第92話 雌蟷螂(2)
ルードヴィヒは、ヴィムが血相を変えて疾走していく様に気付いていた。おそらくは、リヒャルダのことを心配しているのだろう。
念のため、帝国大道団の事務所を千里眼の魔法で探ってみたところ、確かにリヒャルダがならず者たちに見つかり、抵抗しているところだった。
(こらぁ助けにいかんばなんねぇ)
ルードヴィヒが、立ち上がったとき……
ドアがノックされ、エンプーザとモーモネが入ってきた。
「なんでぇ? おらぁ急いでるがぁども」
すると、エンプーザが、若干下卑た笑いを含みながら言った。
「その急ぎの用なんだけど、あたしたちに任せてくれないかい?」
「やることを分かって言っとるんけぇ?」
「庭師たちを助けに帝国大道団とやらに行けばいいんだろう」
「そらぁ、そうだども……」
「よろしく頼むよ。あたしたちが負けることなんて、万が一にもないからさあ」
「別に、負けるたぁ思っとらんども、なじょするがぁ」
「ああいう最低の奴らだからさあ……あたしらの好きにさせてもらってもいいよね」
ルードヴィヒは何となく想像がつき、逆に帝国大道団の奴らに少しばかり同情しそうになった。
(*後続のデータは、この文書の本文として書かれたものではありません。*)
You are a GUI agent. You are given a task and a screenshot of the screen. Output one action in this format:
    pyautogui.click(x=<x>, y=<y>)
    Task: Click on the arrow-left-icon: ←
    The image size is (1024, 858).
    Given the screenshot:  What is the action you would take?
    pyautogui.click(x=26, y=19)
(だが、ああいう奴らにぁきちっとお灸をすえとくことも必要かのぅ……)
「おぅ。わかったすけ、好きにしてくれや」
「よっしゃー!そうこなくっちゃ」
そう言うなり、二人の姿はかき消えた。
「本当にこれでよかったんかいのぅ……だが、まあ……Es kommt wie Es kommt……」(なるようになるさ……)
◆
リヒャルダが、奥歯に仕込んだ毒のカプセルを噛み締めようとした刹那……
「お兄さんたち。楽しそうなことをしてるじゃないか」
ならず者たちが振り向くと、妖艶な美女がそこに立っていた。もちろんエンプーザである。
「誰だてめえ?」と幹部の男が誰何する。
エンプーザは、猫撫で声で答える。
「そんなことどうでもいいじゃない。実はあたし溜まっちゃっててさあ。そんな貧相な女じゃなくてあたしの相手をしておくれよ」
「なんだと……」
不審に思いながらも、ならず者たちはエンプーザの全身を舐め回すようにチェックしていた。
彼女は、娼婦が着るような煽情的な恰好をしている。その肢体は成熟しきった女のそれであり、醸し出す色気が半端ない。そのうえ、男を惑わすフェロモンのような甘い香りもしている。
「いいだろう。まずは、てめえから相手をしてやる」
幹部の男はそう言うと、エンプーザに迫った。
彼女は抵抗をせず、それを素直に受け入れる。
そして、ならず者たちに、代わる代わる乱暴をされた。
リヒャルダは、混濁する意識の中で、その様子を悲愴な思いで見つめていた。
(エンプーザさん。私のために犠牲になるなんて……)
しかし、こんなことで事は解決するとは思えない。
……ところが、状況は一変した。
エンプーザに乱暴を働いたならず者たちは、順番待ちをしていたならず者たちに襲いかかり、同士討ちが始まったのだ。
彼らは、エンプーザに精神支配されたのだった。
その一方で、モーモネもならず者たちに密かに忍び寄ると、闇系の魅了魔法をかけて、やはり精神支配していた。
その混乱の中で、モーモネは、リヒャルダとヴィムを拘束していた縄を切り、二人を拘束から解放した。
すると、モーモネは言った。
「さあ。行きましょう」
だが、ヴィムが反論した。
「まさか、エンプーザさんをこのまま置いていくのか?」
「エンプーザなら大丈夫。お二人は、この先は見ない方が賢明です」
「そうなのか?」
……と言うと、ヴィムは納得し難いと言った顔をしている。
リヒャルダも混濁する意識の中で疑問を感じていた。
しかし、モーモネは、構わず二人を地下室の外へと誘っていく。
ヴィムとリヒャルダは、その去り際に、歓喜に満ちた悲鳴のような声が聞こえた気がした。
エンプーサは”雌蟷螂”を意味する。
雌蟷螂は、交尾中や交尾後に雄蟷螂を殺して食べる習性を持っている。それはエンプーサも同じなのだった。